In this paper, we focus on the class activation mapping (CAM) method, which has been the cornerstone of the feature attribution research. It answers "which pixels are responsible for the prediction" for CNN models. Overview of CAM is...
BUT, there is a remaining weakness for CAM
+ Explaining the value of CAM in human language is difficult to understand.
"The pixel-wise pre-GAP, pre-softmax feature value at (h, w), measured in relative scale within the range of Values [0, A] where A is the maximum of the feature values in the entire image"
+ In a technical manner, CAM applies normalization on the score map only at test time but not at training time.
HERE is where we address these issues using probabilistic ML. A good way to normalize something is to use probabilities.
+ Probabilistic ML starts with definitions for random variables.
+ (X,Y) are usual variables for (image, label).
+ Now, a new latent, unobserved variable Z is introduced:
Z = pixel index responsible for the prediction of X as Y
+ We factorize: p(X,Y,Z) = p(Y|X,Z) p(Z|X) p(X)

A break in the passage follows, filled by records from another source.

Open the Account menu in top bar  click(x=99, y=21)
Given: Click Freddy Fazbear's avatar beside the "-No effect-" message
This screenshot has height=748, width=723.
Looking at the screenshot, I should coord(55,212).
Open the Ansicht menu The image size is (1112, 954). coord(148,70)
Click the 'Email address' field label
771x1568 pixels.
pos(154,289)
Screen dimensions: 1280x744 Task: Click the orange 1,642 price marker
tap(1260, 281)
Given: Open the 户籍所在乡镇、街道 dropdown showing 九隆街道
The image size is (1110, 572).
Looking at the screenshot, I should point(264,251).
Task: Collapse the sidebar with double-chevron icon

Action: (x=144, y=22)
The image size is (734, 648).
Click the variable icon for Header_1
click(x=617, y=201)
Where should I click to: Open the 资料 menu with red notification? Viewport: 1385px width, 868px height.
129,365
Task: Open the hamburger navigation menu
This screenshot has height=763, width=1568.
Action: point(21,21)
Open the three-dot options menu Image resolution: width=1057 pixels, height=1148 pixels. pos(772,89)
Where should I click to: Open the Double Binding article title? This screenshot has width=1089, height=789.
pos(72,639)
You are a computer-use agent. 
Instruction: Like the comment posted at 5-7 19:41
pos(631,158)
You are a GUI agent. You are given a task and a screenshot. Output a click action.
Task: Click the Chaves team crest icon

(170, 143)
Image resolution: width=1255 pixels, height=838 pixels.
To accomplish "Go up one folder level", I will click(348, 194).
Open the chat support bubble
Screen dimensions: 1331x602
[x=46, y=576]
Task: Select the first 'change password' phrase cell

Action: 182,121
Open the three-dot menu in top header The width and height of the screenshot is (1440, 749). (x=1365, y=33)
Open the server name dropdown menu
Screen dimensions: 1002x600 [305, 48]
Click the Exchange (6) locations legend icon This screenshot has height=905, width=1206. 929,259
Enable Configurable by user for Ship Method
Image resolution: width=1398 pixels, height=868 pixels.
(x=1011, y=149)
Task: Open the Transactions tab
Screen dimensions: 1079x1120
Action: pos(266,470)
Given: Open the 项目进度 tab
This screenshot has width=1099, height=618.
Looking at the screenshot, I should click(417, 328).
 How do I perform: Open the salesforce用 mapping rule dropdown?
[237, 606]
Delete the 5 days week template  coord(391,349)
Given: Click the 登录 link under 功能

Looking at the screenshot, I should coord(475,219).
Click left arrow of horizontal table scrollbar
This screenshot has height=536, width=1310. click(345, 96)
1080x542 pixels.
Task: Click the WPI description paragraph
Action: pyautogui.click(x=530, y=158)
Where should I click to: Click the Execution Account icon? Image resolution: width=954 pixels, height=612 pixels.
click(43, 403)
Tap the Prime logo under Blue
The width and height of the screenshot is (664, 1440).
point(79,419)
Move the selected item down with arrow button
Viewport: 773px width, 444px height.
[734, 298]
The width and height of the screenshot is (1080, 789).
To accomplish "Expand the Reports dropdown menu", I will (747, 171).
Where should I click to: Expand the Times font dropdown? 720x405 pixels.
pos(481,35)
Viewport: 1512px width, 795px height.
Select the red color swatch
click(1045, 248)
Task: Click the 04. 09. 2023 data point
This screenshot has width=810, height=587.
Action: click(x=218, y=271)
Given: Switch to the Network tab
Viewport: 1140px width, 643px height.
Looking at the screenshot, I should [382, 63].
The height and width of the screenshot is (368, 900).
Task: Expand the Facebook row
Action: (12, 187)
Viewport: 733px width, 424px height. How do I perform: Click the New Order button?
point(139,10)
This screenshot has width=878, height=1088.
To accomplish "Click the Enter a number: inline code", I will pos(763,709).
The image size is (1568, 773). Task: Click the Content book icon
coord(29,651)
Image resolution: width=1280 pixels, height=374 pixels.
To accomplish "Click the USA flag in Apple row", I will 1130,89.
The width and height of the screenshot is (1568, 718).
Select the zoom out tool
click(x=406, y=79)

+ Use probabilistic ML tools for learning with latent variables,
+ Marginal likelihood loss: L = - log ∫ p(Y|X,Z) p(Z|X) dZ
+ Expectation-Maximization: L = - ∫ p’(Y,Z|X) log p(Y,Z|X)
+ The resulting p(Y=y, Z|X=x) is the CALM attribution map.
CALM has several benefits.
+ Interpretaion-phase computational graph is part of training graph.
+ Intuitive description of the CALM attribution map values.
"The probability that the cue for recognition was at position z when the image x is predicted as y"
+ Diverse explanation is possible. (s(y) = p(Y=y, Z | X))
+ CALM is qualitatively better than CAM. Quantitative results are also better where results are in the paper.
One Caveat is....
+ reduced accuracy. For ResNet50 on ImageNet, the top-1 accuracies are 74.5% and 70.5% for CAM and CALM, respectively.
+ But this is the classic interpretability-accuracy trade-off.
+ In certain applications, you may sacrifice 4/100 predictions for plainly better explainability.
In conclusion, Keep CALM and improve your visual feature attribution!